Funded Studies
Objective/Rationale:
The effects of placebo response in clinical and surgical interventions in PD have become increasingly recognized. Many factors have been associated with placebo response including disease and treatment related variables, as well as person-specific tendencies such as dispositional optimism, social conformity, expectations of outcome, and impulsivity. The influence of these subject-specific placebo response factors on rating scales used in PD research may be a major source of measurement bias that could provide misleading information regarding treatment studies.
Project Description:
Individual rating scales may be more susceptible to placebo effects than others. For example, it may be that rating scale based on patient self-report may be more influenced by patient optimism and expectations of positive outcomes than by investigator expectations. Conversely, scales that are completed by the investigator may be more susceptible to investigator expectations than to patient optimism or expectations of positive outcome. This pilot study will address the differential effects of patients optimism, social desirability, impulsivity and expectation of positive outcome along with investigator expectation of positive outcome on various dyskinesia rating scale used in a double-blind, placebo-controlled study of amantadine treatment for dyskinesia in PD. Additionally, we will gather information on the usability of these assessments for other studies.

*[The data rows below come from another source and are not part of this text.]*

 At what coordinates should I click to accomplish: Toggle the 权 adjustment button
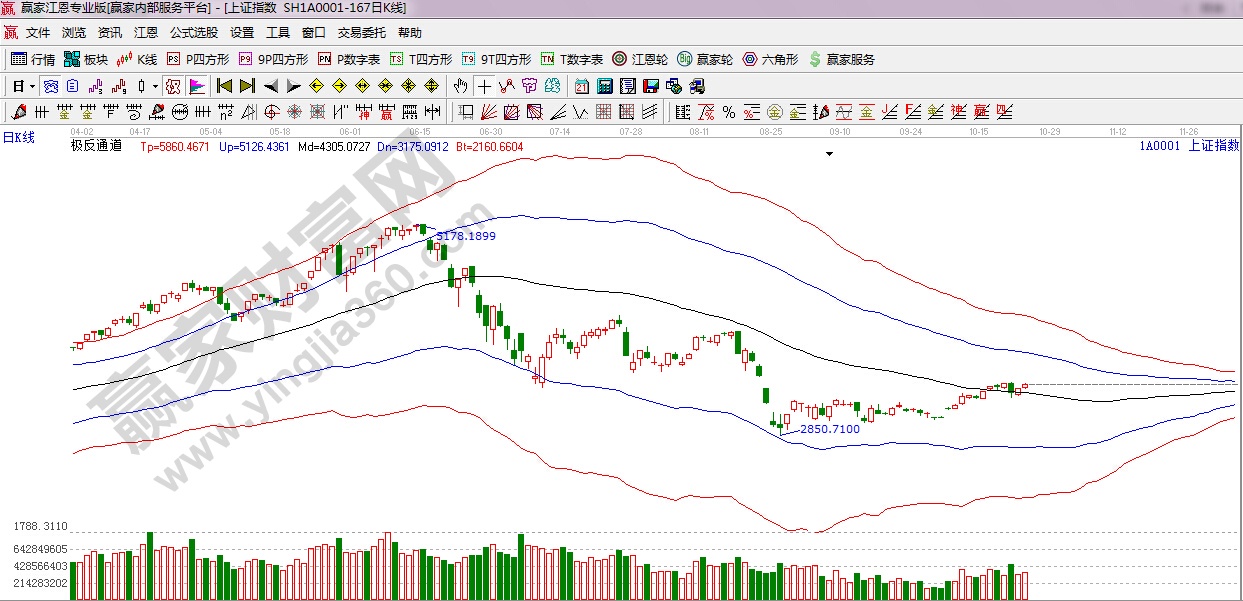[x=173, y=85]
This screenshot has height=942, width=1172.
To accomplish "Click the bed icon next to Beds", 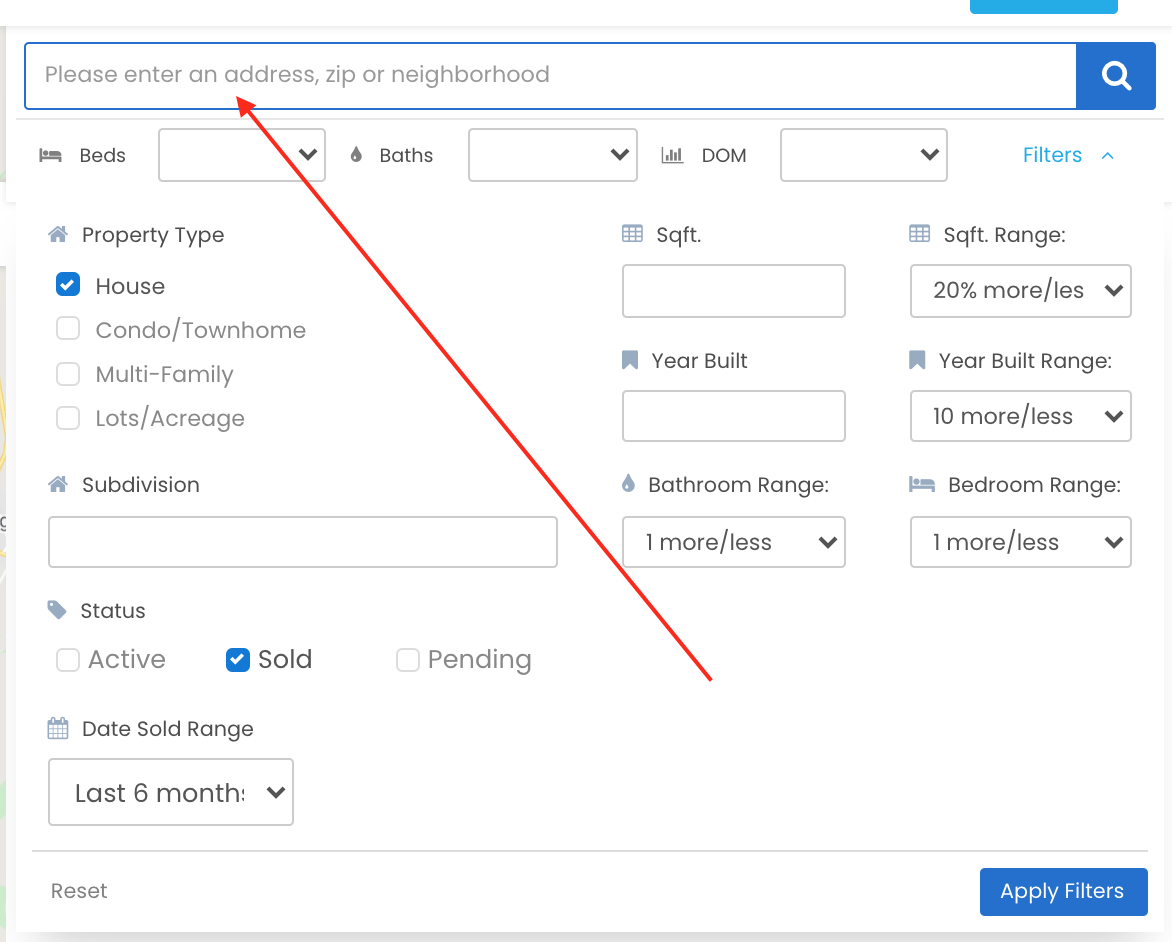I will pyautogui.click(x=51, y=155).

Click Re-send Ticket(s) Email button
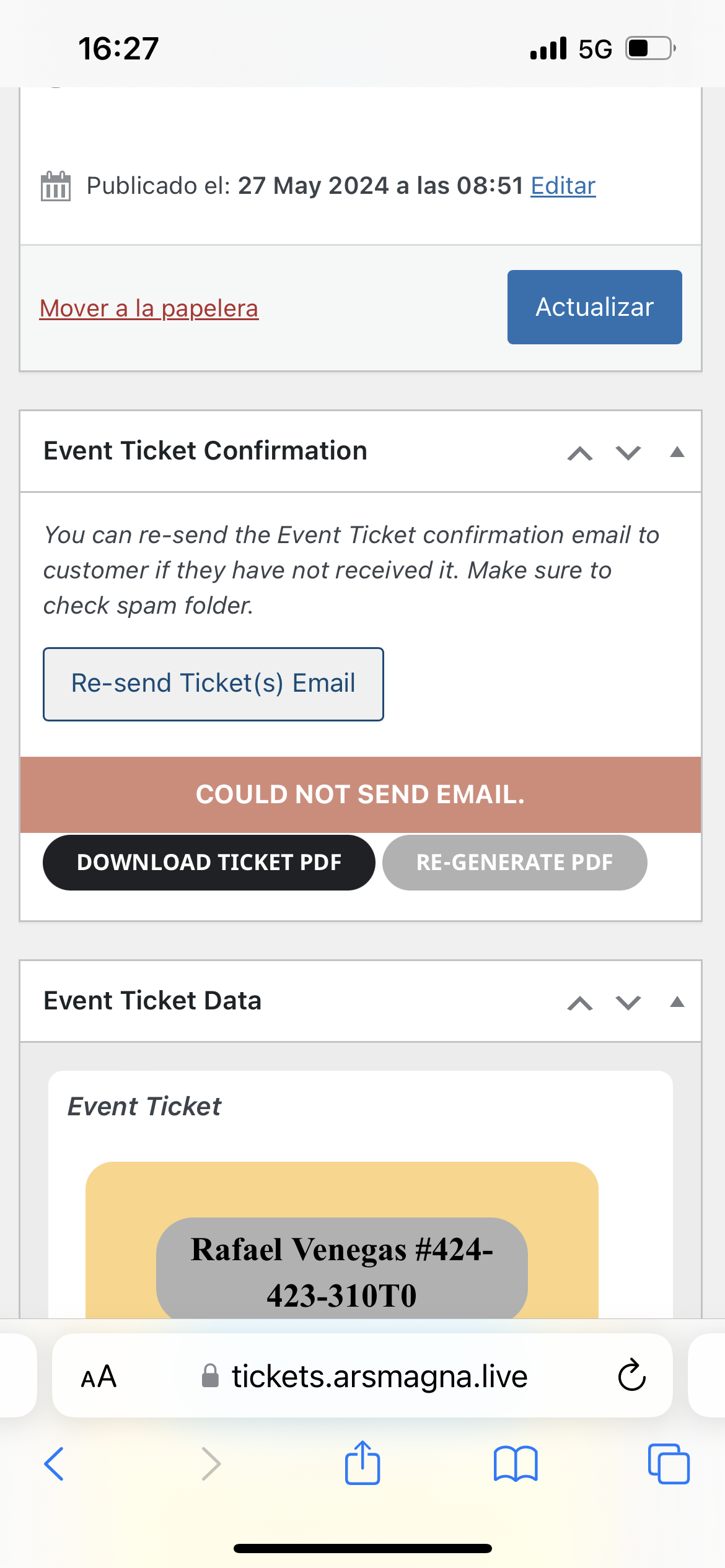tap(213, 684)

Relevance to Diagnosis/Treatment of Parkinson’s Disease:
This study will establish the effects of person-specific placebo-response factors on various rating scales of dyskinesia in patients with PD. This information will allow investigators to know the susceptibility of the different scale to placebo-response effects, and select the most appropriate rating scale for their specific study. The investigators will be in a better position to judge the likelihood and magnitude of a given treatment independent from the effects of placebo-response.
Anticipated Outcome:
We anticipate two major outcomes with this study. The first will be to assess the impact of person-specific placebo-response factors of dispositional optimism, social conformity, expectations of outcome, and impulsivity on the sensitivity of different dyskinesia rating scales to detect improvement in dyskinesia. The second outcome will be to assess the impact of these person-specific placebo-response factors on the sensitivity of the different ratings scales to distinguish treatment effects from placebo effects.